Children of snakes, he says.

And because these are people who know their scripture,

the link to the serpent in the Garden is clear and unquestioned

by all within the sound of John’s voice.

Your inner landscapes, the landscape of the world,

says John, needs to be turned over, needs to be reversed.

You need to change your ways.

We know from Mark’s gospel

that John was well-versed in Hebrew scripture.

That if he knew about the snake in the garden, he probably knew too

about theses Advent words from Isaiah:

“the nursing child shall play over the hole of the asp,

and the weaned child shall put its hand on the adder’s den.”

So snake doesn’t always have to be a snake in the Kingdom of God.

John, like Isaiah, like Jeremiah, like Amos,

is a hoser-downer.

He strikes the world with the rod of his mouth

not in hatred, not in spite,

but in hope.

He believes in change, our change.

Our transformation.

In the possibility of repentance.

Luke’s telling of this same story makes this clear.

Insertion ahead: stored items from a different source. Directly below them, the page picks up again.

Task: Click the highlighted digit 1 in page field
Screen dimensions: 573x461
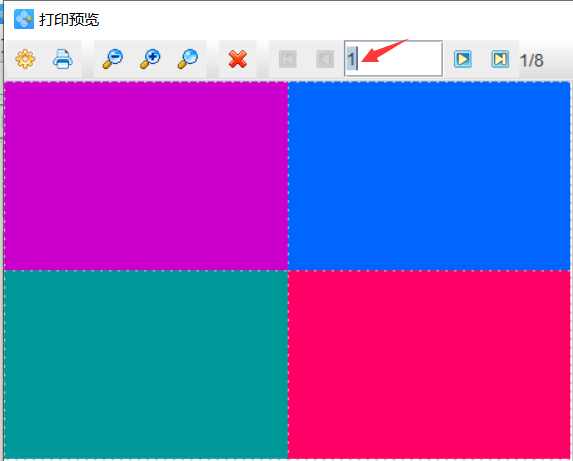Action: [x=351, y=58]
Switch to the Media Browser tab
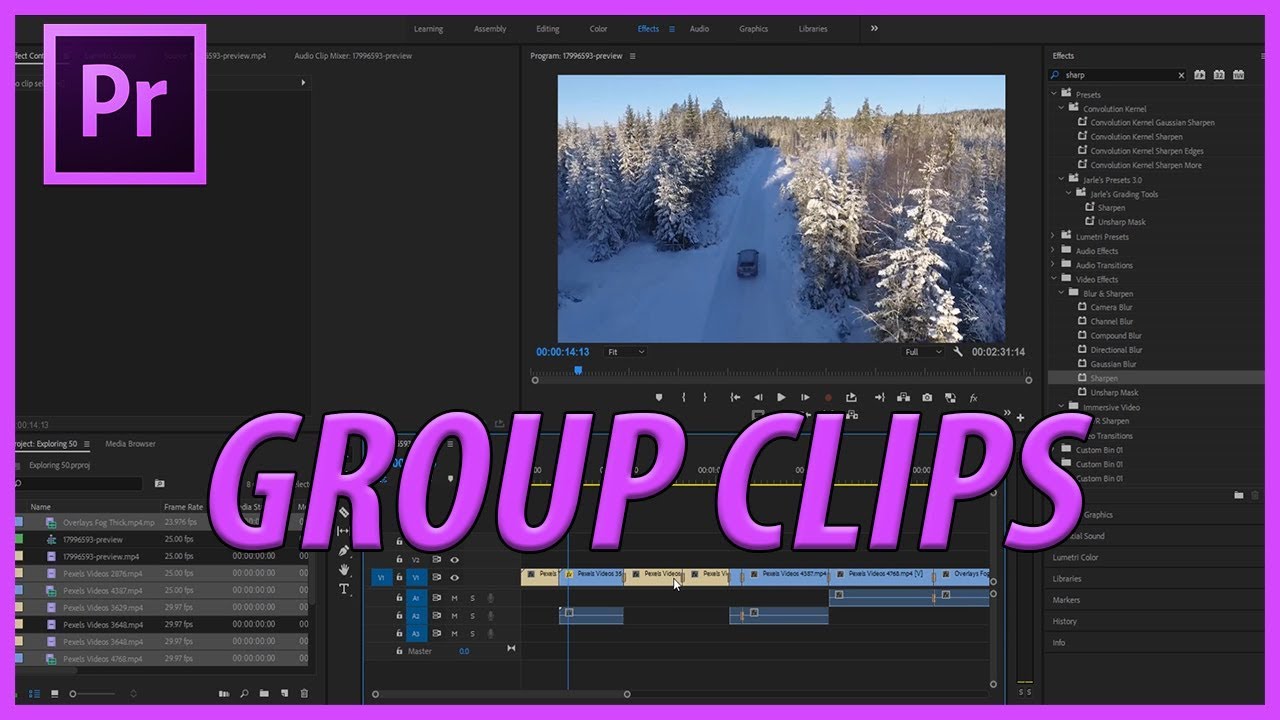1280x720 pixels. [131, 443]
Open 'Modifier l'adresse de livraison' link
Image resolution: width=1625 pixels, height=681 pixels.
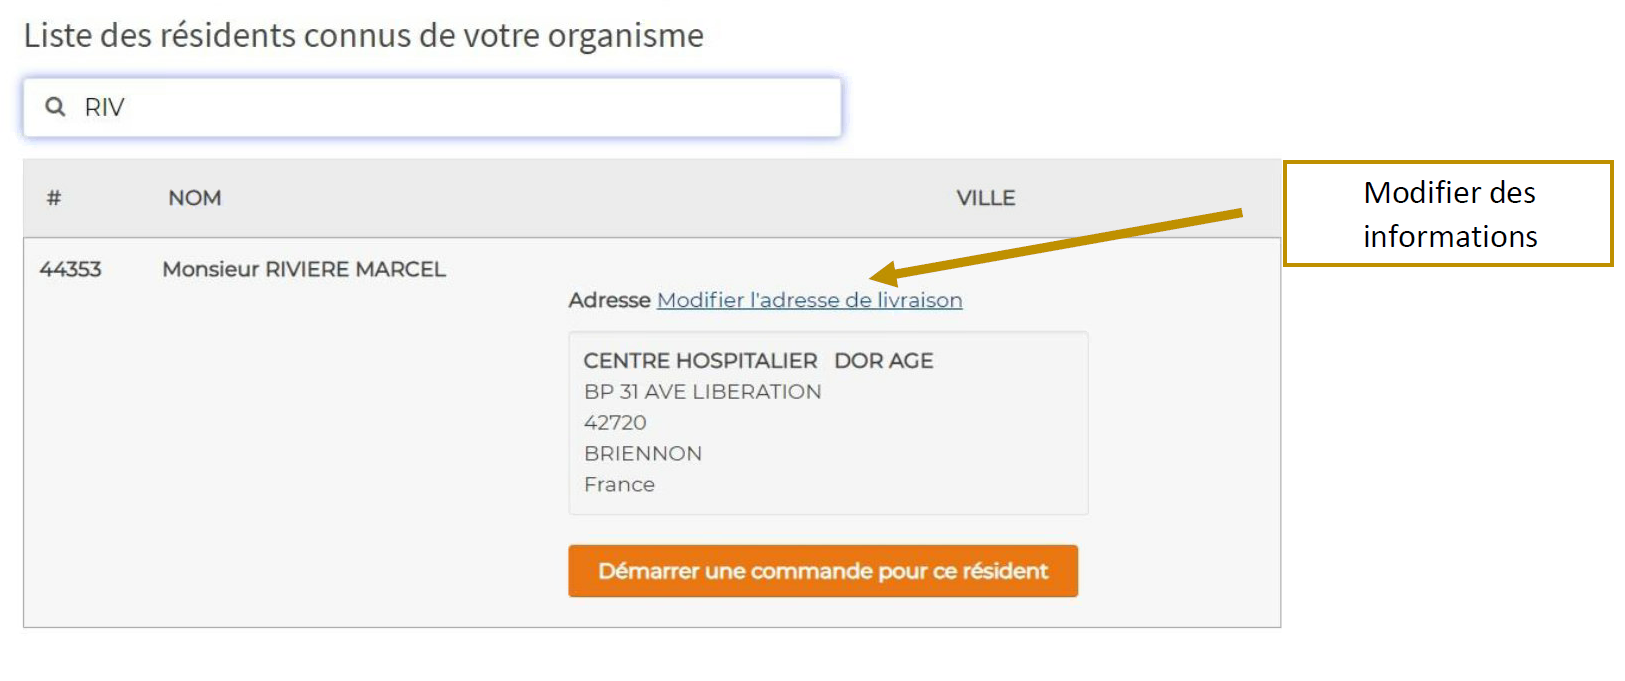coord(809,300)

Luke’s  John is angry because he sees so much possibility ahead of us.

Luke’s John is angry because he is taking us with utter seriousness

as agents of our own and of the world’s transformation.

In Luke’s gospel,

 John addresses the whole crowd on the banks of the Jordan,

and not simply the Pharisees and Sadducees.

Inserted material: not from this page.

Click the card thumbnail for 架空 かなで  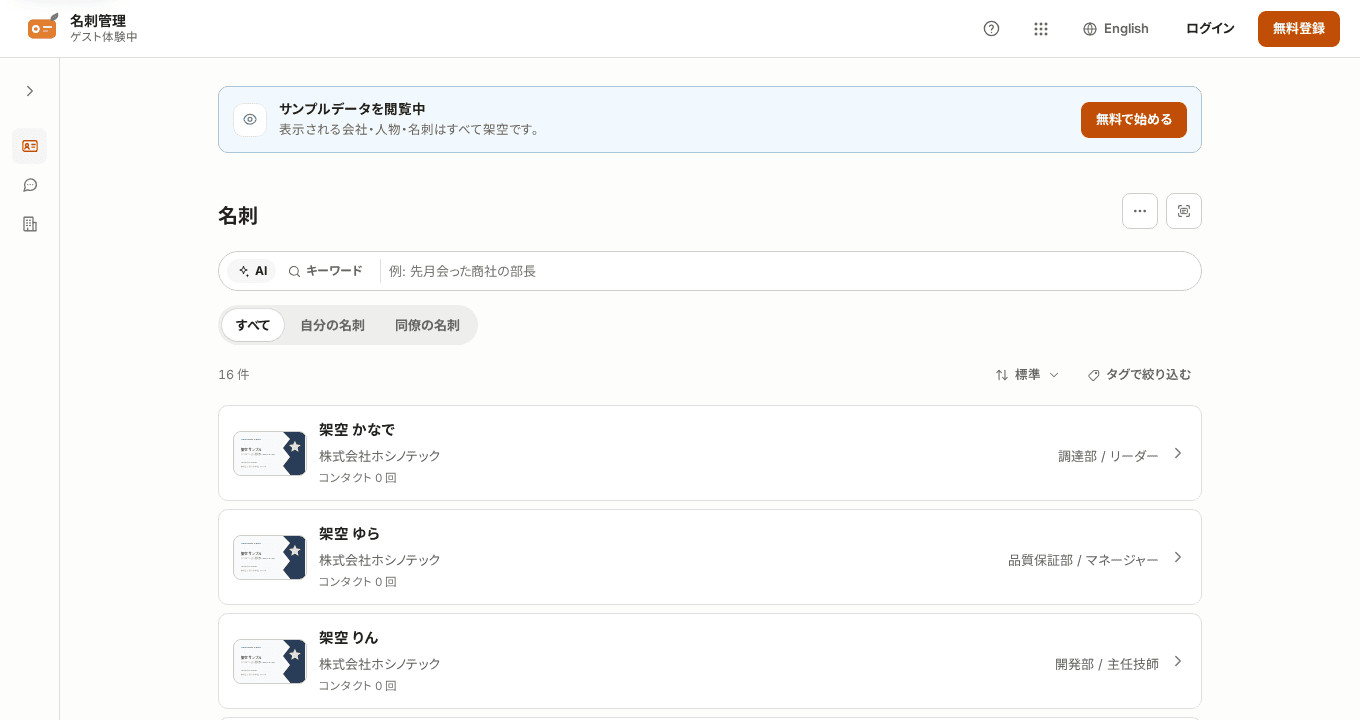[x=270, y=453]
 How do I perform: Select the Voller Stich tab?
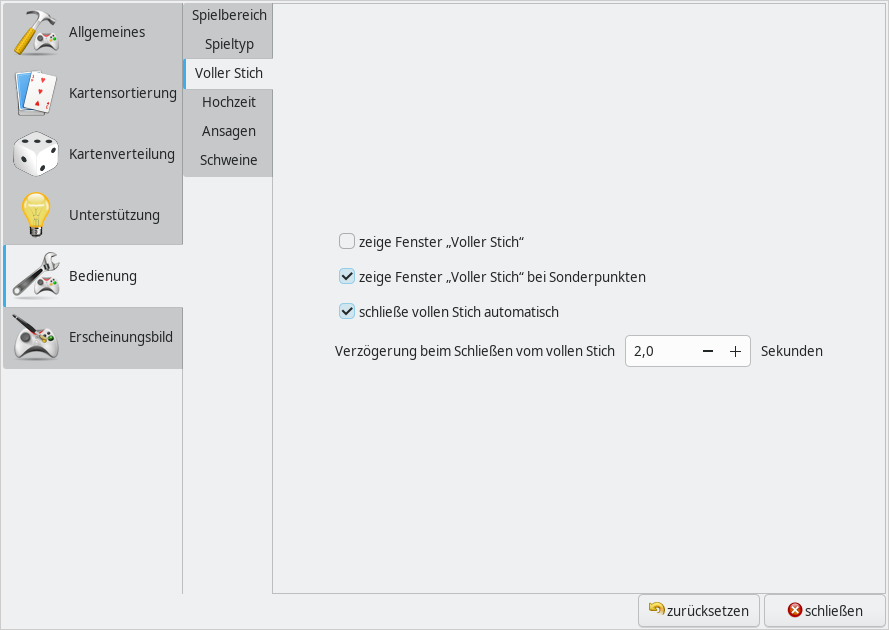229,73
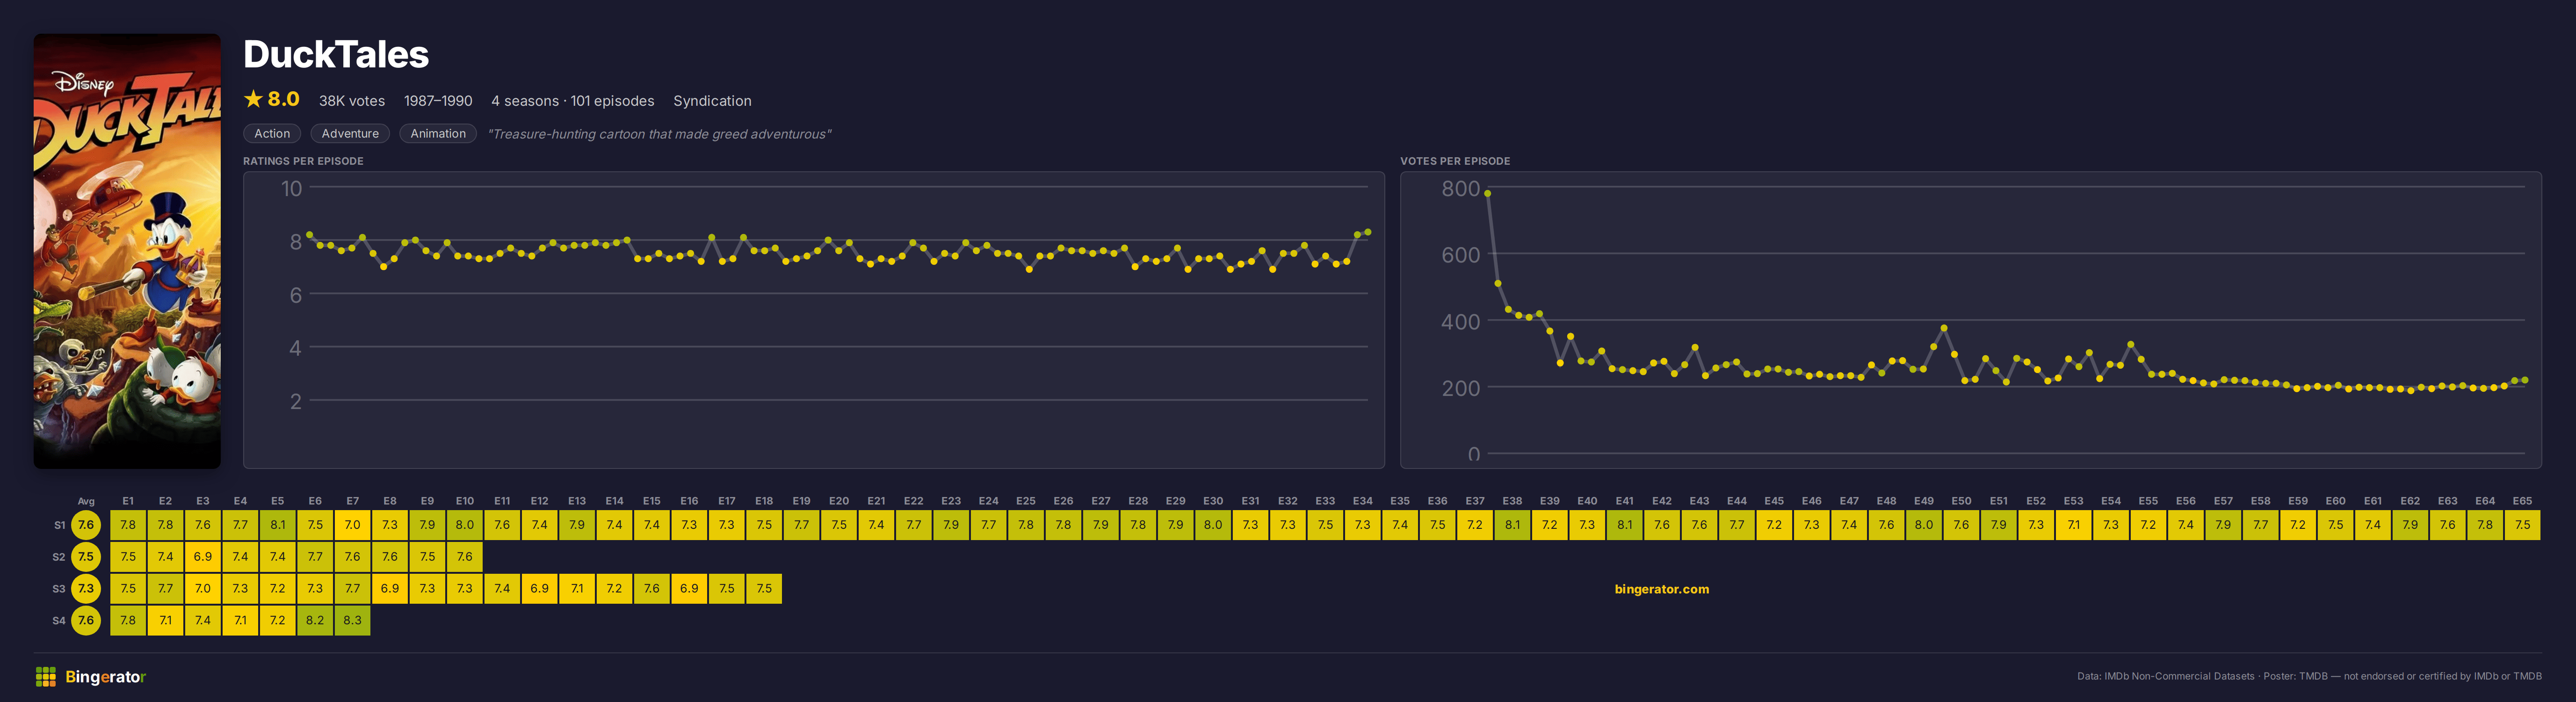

He even dispenses career-specific advice.

“Teacher, what should we do?” ask the tax collectors.

 “Collect no more than the amount prescribed for you.”

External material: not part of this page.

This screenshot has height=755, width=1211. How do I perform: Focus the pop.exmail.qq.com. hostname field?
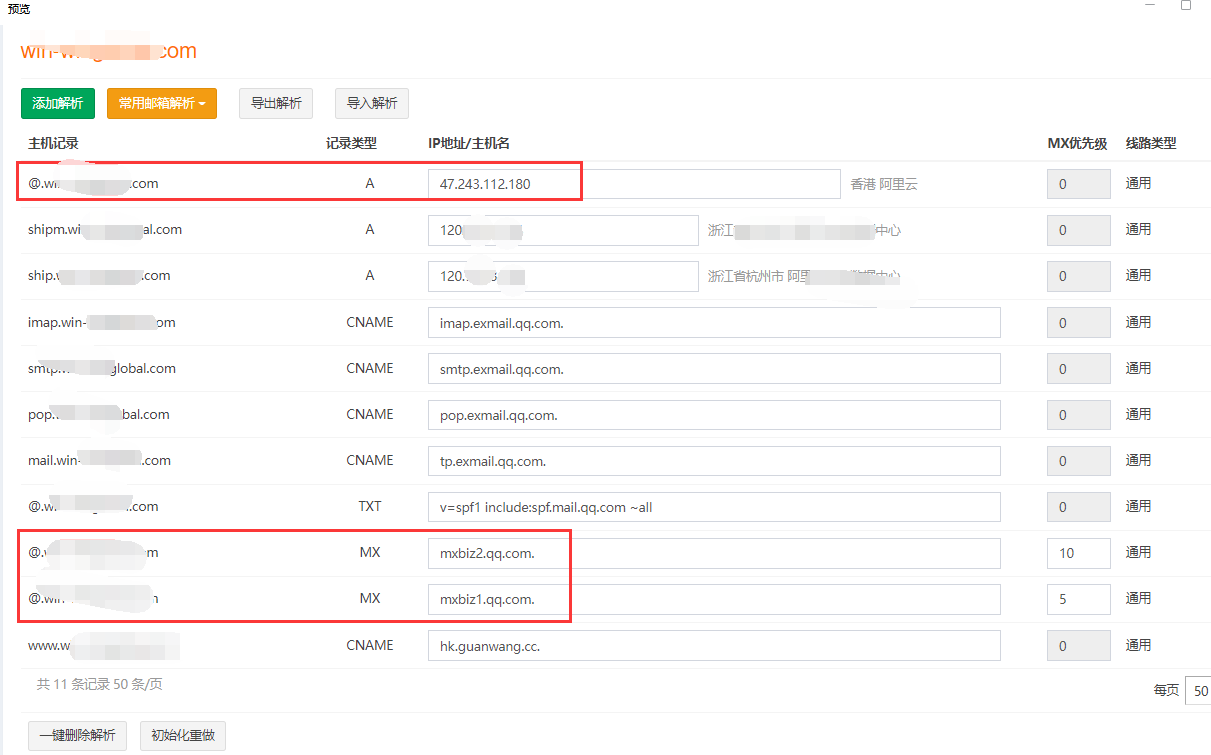click(713, 415)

“Teacher, what should we do?” ask the soldiers.

“Do not extort money by threats.”

I wonder if any of these people were used to being taken so seriously.

Are we ourselves used to being taken this seriously?

Are we used to being told that we may be on the wrong road,

without wiper fluid?

In a society that places a premium on self-esteem,

that places a premium on good manners,

how comfortable are we with an unvarnished call to change our ways?

Here’s the thing about John.

He scalds and he scolds,

but always understands those on Jordan’s bank as capable of repentance.

His is disarmingly wise. 

He exposes us with his honesty. 

And he shows up every year on Advent Two

to call us out of our comfort zones and into something called new life.



Now John wore clothing of camel’s hair with a leather belt around his waist

and his food was locusts and wild honey.

He must have been terrifically charismatic, this John.

Mark’s gospel tell is that even Herod, of whom John was harshly critical,

liked to listen to the Baptist.

Understood John to be a holy and righteous man.

Now Herod will eventually be manipulated into ordering John’s beheading.

But that Herod is recorded as liking John, as drawn to him,

Perhaps offers us some ancient Advent insight

into our own particular and highly polarized American moment.

John has a deep and angry argument with Herod.

John is mad.

And yet, we are told, Herod listens.

 “I get it—you’re mad,” said Jonathan Turley this week.

Turley is a George Washington University law professor,

one of the scholars called on Wednesday

before the House Judiciary Committee.

“The President’s mad,” he told the representatives

“My Republican friends are mad.

My Democratic friends are mad.

My wife is mad.

My kids are mad.

Even my dog seems mad, and Luna’s a goldendoodle,

and they don’t get mad.

So we’re all mad,” concludes Turley. 

“Where has that taken us?”



Where does anger take us?

Where does anger take us?

That’s always a question worth asking.

Especially if, in the heat of the moment, we can muster the mindfulness.

John, like some irritable man with a garden hose and a growling dog,

is angry.

And he seeks only the welfare of those within his view.

There is righteous anger to him, but this is not to be understood as hatred.

John is harsh and he seeks only the welfare of those he’s harshing on.

His anger does not become violent.

His anger does not create victims.

In fact, in an eventual and hideous reckoning,

John himself will be the victim.

John’s anger, instead, seeks to make the world new.

John’s anger, instead, reminds us that we can be made new.




Merciful God, who sent your messengers the prophets to preach repentance and prepare the way for our salvation: Give us grace to heed their warnings and forsake our sins, that we may greet with joy the coming of Jesus Christ our Redeemer; who lives and reigns with you and the Holy Spirit, one God, now and forever.